Let’s face it, most sets of accounts with numbers and jargons don’t make for bedtime reading, do they? And if you don’t currently pay much attention to your end of year nursey accounts, then take heart. You are not alone. When most business owners are quizzed on their accounts and numbers, a common response you hear is “My accountant looks after the numbers”. But unless you understand the story your numbers are telling you, you are likely to be running your childcare business on luck.
So let’s look at 6 ways to understand your year-end or management accounts, take the fear out of accounting and help you connect with your numbers.
1. Is Your Nursery Making Money?
Yes, I know profit can be an emotive subject in the sector but since nearly half of nurseries do not make money, we need to embrace profits. So the first thing you want to do is check if you’re making a profit and see if that profit figure makes sense. This is done by looking at the profit and loss account and scrolling down to the bottom figure which will show a profit (positive figure) or a loss (negative figure). Then ask yourself, why are we making this amount of profit or loss?
Then look at the top figure (the sales) and quickly glance through the list of expenses.
Do they all make sense? Are they in line with what you expected?
2. Can You Spot The Margins?
Gross profit margin is an important number to calculate from your accounts, but some nursery accounts do not show the direct expenses in the correct category thereby distorting the gross profit margin. The staff ratio costs should all be shown under the direct cost of services since they are contractual costs which enable you to serve the children and they vary according to the number of kids. The next time you get your accounts, take the direct labour costs and direct expenses (e.g. food) and deduct them from the revenue. Then divide that number by the revenue. That is your gross profit margin.
Let’s say your revenue is £140,000 and direct staff costs or direct expenses are £100,000. The difference of £40,000 divided by £140,000 revenue gives you a margin of 28%. This means that for every £1 of child income, you are making 28p in gross profit.
How does this 28p in the pound work for your nursery? Is it enough to cover all your other expenses and rent?
3. Let’s Work Out The Breakeven Point
If you’re currently making a loss, then one of the quickest ways to start making profits is to at least cover all your costs and get to a point where you’re neither making losses nor profits. So you need the revenue number that will allow you to break even. How do you get this number from your accounts?
You first need to know your gross profit margin.
You then need to know your fixed costs which will mainly be things like rent, admin team costs, and rates. In your profit and loss account, it should be most items listed under admin expenses although do watch out for any direct or variable costs (staff, food, nappies) that find their way under admin costs.

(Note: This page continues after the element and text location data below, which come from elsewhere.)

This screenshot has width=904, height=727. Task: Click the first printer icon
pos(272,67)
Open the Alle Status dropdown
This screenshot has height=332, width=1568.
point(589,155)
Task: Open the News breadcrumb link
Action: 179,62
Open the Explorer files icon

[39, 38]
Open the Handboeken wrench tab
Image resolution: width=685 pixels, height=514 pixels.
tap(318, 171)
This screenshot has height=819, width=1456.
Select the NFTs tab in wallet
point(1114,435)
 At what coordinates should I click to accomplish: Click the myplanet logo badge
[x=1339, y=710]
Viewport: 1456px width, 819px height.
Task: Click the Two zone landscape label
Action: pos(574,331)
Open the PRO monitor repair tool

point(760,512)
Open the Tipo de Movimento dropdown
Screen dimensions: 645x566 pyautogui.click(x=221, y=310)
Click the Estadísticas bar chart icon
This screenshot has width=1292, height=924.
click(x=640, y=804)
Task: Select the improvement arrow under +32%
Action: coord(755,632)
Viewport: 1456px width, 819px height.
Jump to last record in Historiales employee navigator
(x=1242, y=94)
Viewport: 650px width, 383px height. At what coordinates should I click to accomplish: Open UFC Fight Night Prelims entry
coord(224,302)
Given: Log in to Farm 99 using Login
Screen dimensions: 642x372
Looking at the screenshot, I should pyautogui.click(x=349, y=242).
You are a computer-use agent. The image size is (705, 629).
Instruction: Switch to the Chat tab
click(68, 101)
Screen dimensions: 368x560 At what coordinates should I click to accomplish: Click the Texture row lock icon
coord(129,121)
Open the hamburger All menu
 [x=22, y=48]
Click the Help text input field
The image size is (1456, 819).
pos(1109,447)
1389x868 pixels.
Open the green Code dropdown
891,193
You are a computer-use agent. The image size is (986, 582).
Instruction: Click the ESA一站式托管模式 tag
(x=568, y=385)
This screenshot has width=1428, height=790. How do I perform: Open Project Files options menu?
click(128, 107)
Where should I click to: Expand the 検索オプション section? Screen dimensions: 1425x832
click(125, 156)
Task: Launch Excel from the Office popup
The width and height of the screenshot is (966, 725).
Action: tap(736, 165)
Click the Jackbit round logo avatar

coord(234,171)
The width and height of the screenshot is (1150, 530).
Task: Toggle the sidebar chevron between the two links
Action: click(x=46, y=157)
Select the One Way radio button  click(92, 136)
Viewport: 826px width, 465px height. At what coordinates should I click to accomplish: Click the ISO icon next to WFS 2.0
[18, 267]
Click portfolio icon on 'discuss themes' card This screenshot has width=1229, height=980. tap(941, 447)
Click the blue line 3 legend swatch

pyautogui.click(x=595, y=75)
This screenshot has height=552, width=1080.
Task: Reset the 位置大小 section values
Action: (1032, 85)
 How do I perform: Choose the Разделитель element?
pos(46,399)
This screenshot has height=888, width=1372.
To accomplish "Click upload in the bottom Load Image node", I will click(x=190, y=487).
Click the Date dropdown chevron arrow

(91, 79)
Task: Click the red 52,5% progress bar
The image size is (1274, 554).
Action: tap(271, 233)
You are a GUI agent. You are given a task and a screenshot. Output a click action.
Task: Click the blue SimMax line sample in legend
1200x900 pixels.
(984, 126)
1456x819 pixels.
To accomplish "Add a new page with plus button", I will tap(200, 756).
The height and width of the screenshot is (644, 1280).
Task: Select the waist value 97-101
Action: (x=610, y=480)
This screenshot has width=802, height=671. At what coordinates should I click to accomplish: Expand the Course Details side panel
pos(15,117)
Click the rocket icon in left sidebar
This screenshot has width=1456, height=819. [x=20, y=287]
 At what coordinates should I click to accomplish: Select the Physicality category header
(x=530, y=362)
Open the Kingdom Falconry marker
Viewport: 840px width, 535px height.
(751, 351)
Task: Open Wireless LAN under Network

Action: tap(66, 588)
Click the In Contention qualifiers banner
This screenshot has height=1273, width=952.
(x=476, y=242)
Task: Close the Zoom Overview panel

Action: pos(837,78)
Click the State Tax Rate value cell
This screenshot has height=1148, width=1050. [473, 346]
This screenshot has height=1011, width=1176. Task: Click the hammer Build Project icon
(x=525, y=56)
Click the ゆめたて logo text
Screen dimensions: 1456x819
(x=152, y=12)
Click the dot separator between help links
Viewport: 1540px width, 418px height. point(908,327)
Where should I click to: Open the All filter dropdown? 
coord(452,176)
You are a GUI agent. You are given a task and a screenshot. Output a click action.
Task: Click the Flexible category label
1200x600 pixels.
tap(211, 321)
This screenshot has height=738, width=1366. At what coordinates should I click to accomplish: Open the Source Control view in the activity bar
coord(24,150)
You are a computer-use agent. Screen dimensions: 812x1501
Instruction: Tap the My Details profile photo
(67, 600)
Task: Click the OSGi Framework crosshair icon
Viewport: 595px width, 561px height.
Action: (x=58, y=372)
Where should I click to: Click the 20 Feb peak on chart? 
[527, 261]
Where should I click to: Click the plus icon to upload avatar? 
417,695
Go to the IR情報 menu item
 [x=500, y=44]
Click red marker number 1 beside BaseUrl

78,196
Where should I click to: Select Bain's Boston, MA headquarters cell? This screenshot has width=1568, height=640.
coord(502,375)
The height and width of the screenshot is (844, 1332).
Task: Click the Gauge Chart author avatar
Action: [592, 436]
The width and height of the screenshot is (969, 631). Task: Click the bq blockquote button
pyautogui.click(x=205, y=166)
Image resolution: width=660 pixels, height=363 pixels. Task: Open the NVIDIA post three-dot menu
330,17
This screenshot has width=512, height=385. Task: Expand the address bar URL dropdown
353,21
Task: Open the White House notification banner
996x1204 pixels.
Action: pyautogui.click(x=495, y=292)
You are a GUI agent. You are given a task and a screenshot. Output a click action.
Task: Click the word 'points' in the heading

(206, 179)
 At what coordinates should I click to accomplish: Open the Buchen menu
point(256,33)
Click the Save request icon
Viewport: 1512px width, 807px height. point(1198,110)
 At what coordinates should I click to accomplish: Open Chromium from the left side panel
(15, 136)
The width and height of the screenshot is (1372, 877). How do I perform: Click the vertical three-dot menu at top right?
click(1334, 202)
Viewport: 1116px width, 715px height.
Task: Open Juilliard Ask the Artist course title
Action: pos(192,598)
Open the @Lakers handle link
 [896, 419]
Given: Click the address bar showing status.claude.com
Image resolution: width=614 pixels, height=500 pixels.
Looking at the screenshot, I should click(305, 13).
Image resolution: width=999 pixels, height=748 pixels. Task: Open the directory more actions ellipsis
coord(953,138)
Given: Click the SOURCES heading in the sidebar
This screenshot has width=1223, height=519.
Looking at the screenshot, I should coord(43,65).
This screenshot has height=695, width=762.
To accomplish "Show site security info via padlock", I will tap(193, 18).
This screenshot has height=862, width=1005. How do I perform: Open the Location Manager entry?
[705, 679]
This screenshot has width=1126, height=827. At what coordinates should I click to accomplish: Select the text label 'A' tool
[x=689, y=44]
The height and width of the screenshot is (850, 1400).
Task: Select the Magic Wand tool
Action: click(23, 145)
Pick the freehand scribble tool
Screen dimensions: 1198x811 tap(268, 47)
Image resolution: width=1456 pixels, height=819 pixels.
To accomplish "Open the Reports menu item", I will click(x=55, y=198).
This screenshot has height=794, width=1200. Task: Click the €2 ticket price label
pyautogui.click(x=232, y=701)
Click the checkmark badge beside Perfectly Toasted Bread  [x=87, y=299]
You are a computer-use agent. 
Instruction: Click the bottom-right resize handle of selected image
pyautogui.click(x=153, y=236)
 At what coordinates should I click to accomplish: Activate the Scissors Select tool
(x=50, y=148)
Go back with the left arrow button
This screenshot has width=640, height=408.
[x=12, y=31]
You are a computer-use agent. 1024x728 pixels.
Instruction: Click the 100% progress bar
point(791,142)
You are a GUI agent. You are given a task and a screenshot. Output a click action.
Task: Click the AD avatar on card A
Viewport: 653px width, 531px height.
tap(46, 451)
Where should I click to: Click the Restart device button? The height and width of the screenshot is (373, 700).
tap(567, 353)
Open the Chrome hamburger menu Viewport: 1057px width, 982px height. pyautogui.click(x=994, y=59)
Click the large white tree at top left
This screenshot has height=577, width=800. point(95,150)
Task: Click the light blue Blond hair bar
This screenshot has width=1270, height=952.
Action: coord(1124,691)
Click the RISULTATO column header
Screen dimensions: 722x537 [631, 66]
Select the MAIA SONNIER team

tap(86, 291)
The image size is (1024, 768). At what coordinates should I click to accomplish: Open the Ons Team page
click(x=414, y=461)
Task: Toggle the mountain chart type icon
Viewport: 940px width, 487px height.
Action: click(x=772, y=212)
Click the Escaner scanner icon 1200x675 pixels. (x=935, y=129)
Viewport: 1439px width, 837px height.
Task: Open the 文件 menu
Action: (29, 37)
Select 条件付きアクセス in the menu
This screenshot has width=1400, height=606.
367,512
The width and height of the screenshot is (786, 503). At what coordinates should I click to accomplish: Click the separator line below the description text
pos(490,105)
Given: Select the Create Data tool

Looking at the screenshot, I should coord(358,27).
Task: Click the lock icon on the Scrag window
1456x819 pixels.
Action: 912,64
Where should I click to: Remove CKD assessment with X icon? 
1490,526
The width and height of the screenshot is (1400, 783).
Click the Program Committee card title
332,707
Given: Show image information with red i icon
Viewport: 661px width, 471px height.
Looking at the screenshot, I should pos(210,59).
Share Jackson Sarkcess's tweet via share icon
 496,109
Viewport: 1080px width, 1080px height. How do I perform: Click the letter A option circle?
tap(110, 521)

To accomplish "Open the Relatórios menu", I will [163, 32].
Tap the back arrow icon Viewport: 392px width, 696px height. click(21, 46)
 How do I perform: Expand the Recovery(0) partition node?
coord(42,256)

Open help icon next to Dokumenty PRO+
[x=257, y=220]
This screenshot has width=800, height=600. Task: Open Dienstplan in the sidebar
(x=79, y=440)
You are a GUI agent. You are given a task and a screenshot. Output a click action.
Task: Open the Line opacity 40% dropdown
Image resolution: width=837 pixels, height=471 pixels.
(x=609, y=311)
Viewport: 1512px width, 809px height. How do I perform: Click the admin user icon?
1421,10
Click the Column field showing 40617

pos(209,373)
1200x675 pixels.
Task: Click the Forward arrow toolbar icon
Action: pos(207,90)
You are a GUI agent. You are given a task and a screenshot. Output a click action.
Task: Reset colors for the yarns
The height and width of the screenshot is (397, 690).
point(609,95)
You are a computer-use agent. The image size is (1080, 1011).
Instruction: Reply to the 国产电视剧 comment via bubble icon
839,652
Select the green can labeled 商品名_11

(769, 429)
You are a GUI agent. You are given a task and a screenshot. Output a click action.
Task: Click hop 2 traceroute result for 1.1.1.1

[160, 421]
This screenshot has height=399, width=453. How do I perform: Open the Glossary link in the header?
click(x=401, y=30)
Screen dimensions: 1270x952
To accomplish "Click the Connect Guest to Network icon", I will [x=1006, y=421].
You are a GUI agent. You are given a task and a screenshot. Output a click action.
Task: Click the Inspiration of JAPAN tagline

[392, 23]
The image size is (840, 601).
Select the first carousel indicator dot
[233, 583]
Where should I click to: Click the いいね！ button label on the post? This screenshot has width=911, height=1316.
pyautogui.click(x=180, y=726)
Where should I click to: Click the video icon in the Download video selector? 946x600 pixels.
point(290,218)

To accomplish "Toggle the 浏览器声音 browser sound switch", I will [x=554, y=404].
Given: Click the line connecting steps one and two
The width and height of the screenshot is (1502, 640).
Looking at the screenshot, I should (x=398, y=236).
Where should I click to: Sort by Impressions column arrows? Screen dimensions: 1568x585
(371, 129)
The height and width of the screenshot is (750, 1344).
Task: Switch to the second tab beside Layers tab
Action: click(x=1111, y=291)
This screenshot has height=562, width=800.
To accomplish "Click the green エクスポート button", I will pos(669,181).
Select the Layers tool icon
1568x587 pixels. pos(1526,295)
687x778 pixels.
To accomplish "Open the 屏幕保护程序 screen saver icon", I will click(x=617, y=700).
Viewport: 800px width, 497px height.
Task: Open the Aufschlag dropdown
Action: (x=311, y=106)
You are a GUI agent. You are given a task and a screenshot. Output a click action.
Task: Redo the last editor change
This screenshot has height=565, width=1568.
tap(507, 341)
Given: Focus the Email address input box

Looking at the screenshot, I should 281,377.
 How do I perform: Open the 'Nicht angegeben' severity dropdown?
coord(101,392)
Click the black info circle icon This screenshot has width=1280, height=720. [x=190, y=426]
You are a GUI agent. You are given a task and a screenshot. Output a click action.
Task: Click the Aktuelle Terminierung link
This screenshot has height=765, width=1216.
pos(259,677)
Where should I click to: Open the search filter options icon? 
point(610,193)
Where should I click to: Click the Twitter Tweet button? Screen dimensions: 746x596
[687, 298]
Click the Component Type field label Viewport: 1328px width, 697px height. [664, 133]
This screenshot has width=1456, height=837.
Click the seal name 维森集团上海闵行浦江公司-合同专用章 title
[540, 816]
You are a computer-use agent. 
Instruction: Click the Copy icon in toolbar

You divide the total fixed costs by the gross profit margin and this tells you the amount of sales you need to make at any given period to cover all your costs.
Let’s assume you’re now falling in love with your numbers and you have calculated the margin as 28% and your fixed costs as £46,000.
So £46,000 divided by 28% gives you a figure of £164,285. If your current income is £140,000, then your nursery needs to find £24,285 income or review its costs if you’re to stay in business for long. Armed with this number, you’re no longer flying blind or fearful of the numbers. You know what to do and you’re back in control. You can now focus on getting say two new children (say £12,200 per child per year) this month to break even.
4. Your Nursery’s Assets and Liabilities
The next thing you want to check is that the nursery has a positive balance sheet value. You do this by looking at the balance sheet statement which shows what your nursery has and what it owes. Scroll down to the bottom and make a note of the last number. It’s normally called capital and reserves. Is that figure positive or negative? A positive figure means your business has some value.
A negative figure is a red flag and means you need to look at the breakdown of the assets and liabilities and take action to improve this.
5. Let’s Find The Cash
If your setting is making profits but you’re constantly dashing for cash to meet the payroll, then there is another financial statement called cashflow statement which reconciles your cash to your profit and will tell you where the cash went. But if you don’t get this from your accountant, no need to panic. Here is what you can check:
Do parents owe you money?
Have you drawn more money or dividends out?
Have you paid your suppliers early?
Have you purchased some equipment?
If you answer yes to any of the above, then chances are that’s where the cash drain on your nursery is.
6. Trends Are Your Friends
When it comes to reading and understanding your nursery accounts, trends are truly your friends. So what you do here is compare the current year or the current month figures to the previous year or month to make sure you are making progress towards your milestones and also to help spot any anomalies. In your setting, nearly every decision you make gets turned into a number. For instance, if your food and nappy costs have gone down by say 30% compared to last year, ask yourself why. What is the story behind this number? Is this because of less children this year? Or the change in supplier? Or improved efficiencies? Once you start seeing the numbers this way, you take the fear out of accounting.
There are certainly other important numbers including your occupancy rate to measure. It’s important that you or someone skilled in numbers interpret them so you can understand the story and power behind the numbers and make the right decision. Hopefully, the above 6 areas would help you make sense of your numbers and improve your nursery’s finances.